A proper debate on the merits of taking children into care is long overdue
Opinion: Adversarial system associated with court setting is of questionable value
The interim report on the Child Care Law Reporting Project provides a valuable opportunity for a real debate about taking children into care. For the first time, observers have attended childcare proceedings and published reports.
With her usual scrupulous integrity, Dr Carol Coulter, director of the project, has pointed out the limitations of the initiative, but it is groundbreaking, nonetheless. For example, it is clear that the two childcare cases that have generated most media attention in recent weeks could scarcely be less representative.
The taking of two Roma children into care, and the extraordinary story of the traumatised “teenager” who turned out to be a 25-year-old Australian woman, are not exactly routine cases in the life of the District Courts.
What emerges, even from the interim report, is a degree of mundane human misery and squalor that will rarely generate headlines, much less debate. Alcohol and drug addiction are to some extent predictable triggers for care orders, but it is striking how often parents with mental health difficulties or cognitive problems feature.
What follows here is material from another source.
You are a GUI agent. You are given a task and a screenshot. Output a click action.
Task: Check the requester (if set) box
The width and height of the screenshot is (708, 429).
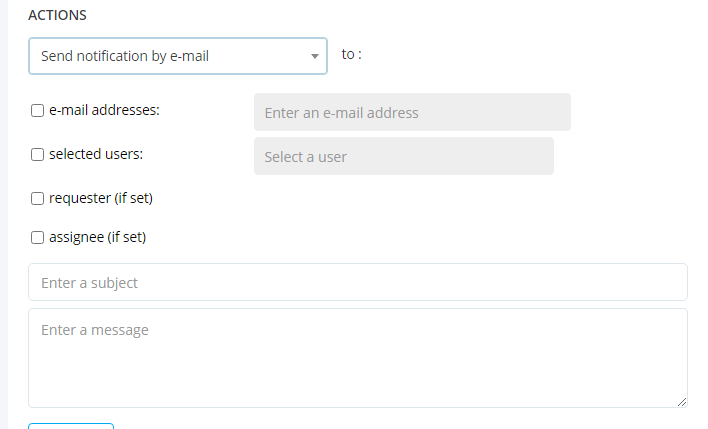(x=38, y=199)
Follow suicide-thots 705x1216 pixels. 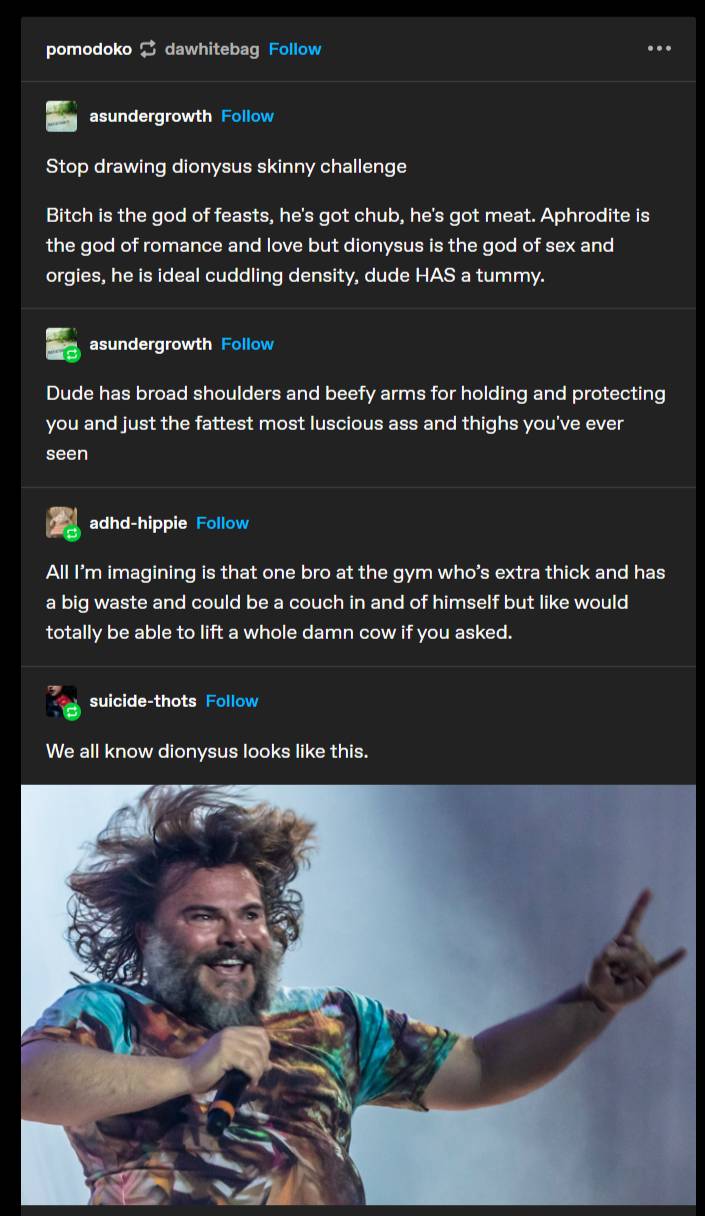232,701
Many care orders are granted due to neglect: “young children found in filthy circumstances, unresponsive and clearly delayed in their development.”
These are messy, complex and demanding cases with no easy answers, and I suspect most of us want to look the other way. Yet a society-wide debate about the parameters and boundaries around taking children into care is long overdue. When should the State intervene? When does the damage done to a child outweigh the value of being with his or her parents?
As the report points out, there have been far too many cases that have made the headlines because “children’s rights to bodily integrity, to safety, and even to life itself, have been violated”. The Roscommon abuse case, and the tragic Monageer case are but two examples.
In each of those instances, there was a failure to act by social services. Yet in the Roma case, gardaí appeared to have acted far too rapidly. All public health nurses have records of children from the age of six weeks. Would a simple phone call to establish whether such records existed have made a visit from the Garda, much less DNA testing, redundant?
Inquiries into that case are ongoing. But how do you generate debate about the much more mundane, much more intractable cases that appear so regularly in our District Courts, that infringe rights in less dramatic but very serious ways?
The interim report describes a young child who allegedly had an intellectual disability. Within a year of being in foster care, that diagnosis disappeared. Neglect, and lack of stimulation were probably the problem, but would that diagnosis have become permanent if intervention had not happened?
Another question: should these cases be in the courts as currently constituted, at all? Our legal system is highly adversarial and stigmatising. Every time the HSE goes into court looking for a care order, it essentially has to prove that the parents are damaging their children. Yet most of the parents involved have had multiple disadvantages, including never having been properly parented themselves.
As Kieran McGrath, a highly experienced independent child welfare consultant has pointed out, if you are fearful that your children will be taken into care, it constitutes a huge disincentive to seeking help. He has given examples of other legal systems that are far less adversarial, and far less stigmatising.
For example, in the Netherlands, there are specialist courts with part-time judges, who are qualified not only in the law, but also in childcare and welfare. This would be anathema to our jealously guarded judicial independence, but perhaps it would be better for children?
In the Dutch system, it is quite common for parents, social workers and children not to have legal representation, because the judge works very hard to achieve consensus on what is best for the children.
Our system is “lawyered up” to an extreme and costly degree, especially in Dublin. It would not be unusual to have six different legal representatives in court, or even more. People are entitled to representation, but the more lawyers present, the more the focus is likely to be on disputes about the facts of the case, rather than on the best interests of the child.
McGrath has repeatedly called for a multidisciplinary conference of professionals and other stakeholders from which a non-adversarial pilot project might emerge, with the option of returning to court still remaining. Will this historic report improve the chances of that happening? Or will we go on looking the other way?
The other sad reality revealed by the Child Care Law Reporting Project is that, with adequate resources and expertise, many of these cases would never need to get as far as court. Providing intensive support for troubled families is expensive: providing special needs assistants to help their children stay in school costs money. But intervention is nowhere near as costly as the alternative: fearful, damaged children facing a lifetime of problems, including the likelihood of being unemployable and unable to create stable family units of their own.